━━ Material supplied ━━
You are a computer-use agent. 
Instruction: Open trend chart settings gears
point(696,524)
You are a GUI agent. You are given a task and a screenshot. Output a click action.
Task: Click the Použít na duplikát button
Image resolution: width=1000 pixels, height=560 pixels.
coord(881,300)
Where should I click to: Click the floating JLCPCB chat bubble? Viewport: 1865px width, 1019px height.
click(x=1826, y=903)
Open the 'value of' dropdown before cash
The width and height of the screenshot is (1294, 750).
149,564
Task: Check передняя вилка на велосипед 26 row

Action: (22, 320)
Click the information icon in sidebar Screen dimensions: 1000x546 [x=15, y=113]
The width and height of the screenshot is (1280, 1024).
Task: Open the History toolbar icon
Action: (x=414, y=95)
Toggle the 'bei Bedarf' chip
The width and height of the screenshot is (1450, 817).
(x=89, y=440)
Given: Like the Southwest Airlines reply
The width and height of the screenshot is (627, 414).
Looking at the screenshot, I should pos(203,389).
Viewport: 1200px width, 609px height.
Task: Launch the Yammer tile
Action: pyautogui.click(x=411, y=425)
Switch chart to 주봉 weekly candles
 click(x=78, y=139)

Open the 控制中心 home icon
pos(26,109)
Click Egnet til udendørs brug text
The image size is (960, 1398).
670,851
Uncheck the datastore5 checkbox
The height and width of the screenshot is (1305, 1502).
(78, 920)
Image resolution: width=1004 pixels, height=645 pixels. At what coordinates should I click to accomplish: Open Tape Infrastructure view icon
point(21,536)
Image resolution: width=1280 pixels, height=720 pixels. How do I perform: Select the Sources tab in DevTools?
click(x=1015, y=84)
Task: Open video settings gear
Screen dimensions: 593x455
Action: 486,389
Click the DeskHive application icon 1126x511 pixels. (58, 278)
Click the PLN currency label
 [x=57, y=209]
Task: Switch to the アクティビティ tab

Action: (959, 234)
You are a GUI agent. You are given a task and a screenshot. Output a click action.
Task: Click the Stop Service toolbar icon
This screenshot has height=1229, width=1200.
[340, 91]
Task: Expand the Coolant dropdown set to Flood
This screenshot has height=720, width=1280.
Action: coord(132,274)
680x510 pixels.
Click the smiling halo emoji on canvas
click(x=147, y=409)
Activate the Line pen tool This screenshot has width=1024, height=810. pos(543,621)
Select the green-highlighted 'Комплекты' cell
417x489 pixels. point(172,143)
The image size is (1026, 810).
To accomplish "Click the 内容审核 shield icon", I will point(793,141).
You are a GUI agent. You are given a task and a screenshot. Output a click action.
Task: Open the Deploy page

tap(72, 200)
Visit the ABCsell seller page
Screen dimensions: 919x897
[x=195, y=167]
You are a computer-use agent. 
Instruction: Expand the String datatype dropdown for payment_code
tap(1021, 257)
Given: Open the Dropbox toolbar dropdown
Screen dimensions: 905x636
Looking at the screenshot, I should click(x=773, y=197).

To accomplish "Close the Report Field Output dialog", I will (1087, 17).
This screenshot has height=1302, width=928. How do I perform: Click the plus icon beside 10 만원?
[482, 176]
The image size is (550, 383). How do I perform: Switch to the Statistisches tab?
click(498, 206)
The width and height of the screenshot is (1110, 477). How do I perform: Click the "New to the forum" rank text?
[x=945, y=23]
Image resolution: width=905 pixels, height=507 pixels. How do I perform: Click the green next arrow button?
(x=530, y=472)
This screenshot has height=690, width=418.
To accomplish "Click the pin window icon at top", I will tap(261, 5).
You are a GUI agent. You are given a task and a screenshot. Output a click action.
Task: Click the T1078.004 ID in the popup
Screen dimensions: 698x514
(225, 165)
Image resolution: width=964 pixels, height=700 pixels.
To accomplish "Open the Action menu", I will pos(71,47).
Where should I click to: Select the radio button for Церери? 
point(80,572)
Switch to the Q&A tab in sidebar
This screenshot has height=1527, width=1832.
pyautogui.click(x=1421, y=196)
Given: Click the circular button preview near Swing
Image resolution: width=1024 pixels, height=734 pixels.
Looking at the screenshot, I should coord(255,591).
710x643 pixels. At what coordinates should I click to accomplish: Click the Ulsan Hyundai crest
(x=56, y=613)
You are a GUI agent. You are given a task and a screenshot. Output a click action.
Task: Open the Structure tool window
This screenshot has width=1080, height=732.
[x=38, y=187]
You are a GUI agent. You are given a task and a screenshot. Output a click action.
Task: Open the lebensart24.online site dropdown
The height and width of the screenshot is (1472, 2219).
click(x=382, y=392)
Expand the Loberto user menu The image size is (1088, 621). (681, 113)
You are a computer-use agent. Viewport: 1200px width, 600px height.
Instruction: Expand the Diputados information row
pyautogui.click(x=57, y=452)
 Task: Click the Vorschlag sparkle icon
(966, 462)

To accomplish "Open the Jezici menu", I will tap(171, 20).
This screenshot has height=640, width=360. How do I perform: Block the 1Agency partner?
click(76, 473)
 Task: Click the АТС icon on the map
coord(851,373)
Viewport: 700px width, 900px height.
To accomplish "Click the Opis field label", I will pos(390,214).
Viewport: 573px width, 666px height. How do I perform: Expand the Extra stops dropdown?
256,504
━━━
■ Exercise details: Please go through the material and return each line where the word "menu" appears.

■ Task solution:
To accomplish "Open the Action menu", I will pos(71,47).
Expand the Loberto user menu The image size is (1088, 621). (681, 113)
To accomplish "Open the Jezici menu", I will tap(171, 20).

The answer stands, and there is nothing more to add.